Hook errors do not stop the loop by default. The loop logs them and continues. To stop the loop from a hook, return HookAction::Terminate instead of returning an error.


StorageError

Errors from session storage operations.

pub enum StorageError {
    NotFound(String),
    Serialization(String),
    Io(std::io::Error),
    Other(Box<dyn std::error::Error + Send + Sync>),
}
VariantDescription
NotFoundThe requested session does not exist in storage.
SerializationFailed to serialize or deserialize session data.
IoFilesystem I/O error (for file-based storage backends).
OtherCatch-all for backend-specific errors.

SandboxError

Errors from sandbox operations (isolated tool execution environments).

pub enum SandboxError {
    ExecutionFailed(String),
    SetupFailed(String),
    Other(Box<dyn std::error::Error + Send + Sync>),
}
VariantDescription
ExecutionFailedTool execution failed within the sandbox.
SetupFailedSandbox creation or teardown failed.
OtherCatch-all.

Design principles

Two levels max. Error enums are at most two levels deep. LoopError::Context wraps ContextError, which wraps ProviderError. There is no deeper nesting. This keeps match arms readable.

thiserror everywhere. Every error enum derives thiserror::Error. Display messages are concise and include the variant’s data. Source errors are linked with #[source] or #[from] for proper error chain reporting.

Retryable classification at the source. ProviderError and EmbeddingError provide is_retryable() because they know which failures are transient. Callers do not need to pattern-match on specific variants to decide whether to retry.

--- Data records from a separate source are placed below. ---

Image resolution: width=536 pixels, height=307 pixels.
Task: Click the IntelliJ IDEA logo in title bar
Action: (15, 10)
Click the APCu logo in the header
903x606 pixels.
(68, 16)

No built-in retry. neuron exposes is_retryable() but does not include retry middleware. Use tower::retry, a durable engine’s retry policy, or write a simple loop. Retry logic is inherently policy-specific (backoff strategy, max attempts, circuit breaking) and belongs in the application layer.

ModelRetry is not an error. Despite living in ToolError, ModelRetry is a control flow signal, not a failure. The loop intercepts it before it reaches the caller. If you handle ToolError directly (outside the loop), treat ModelRetry as a hint to feed back to the model, not as an error to log.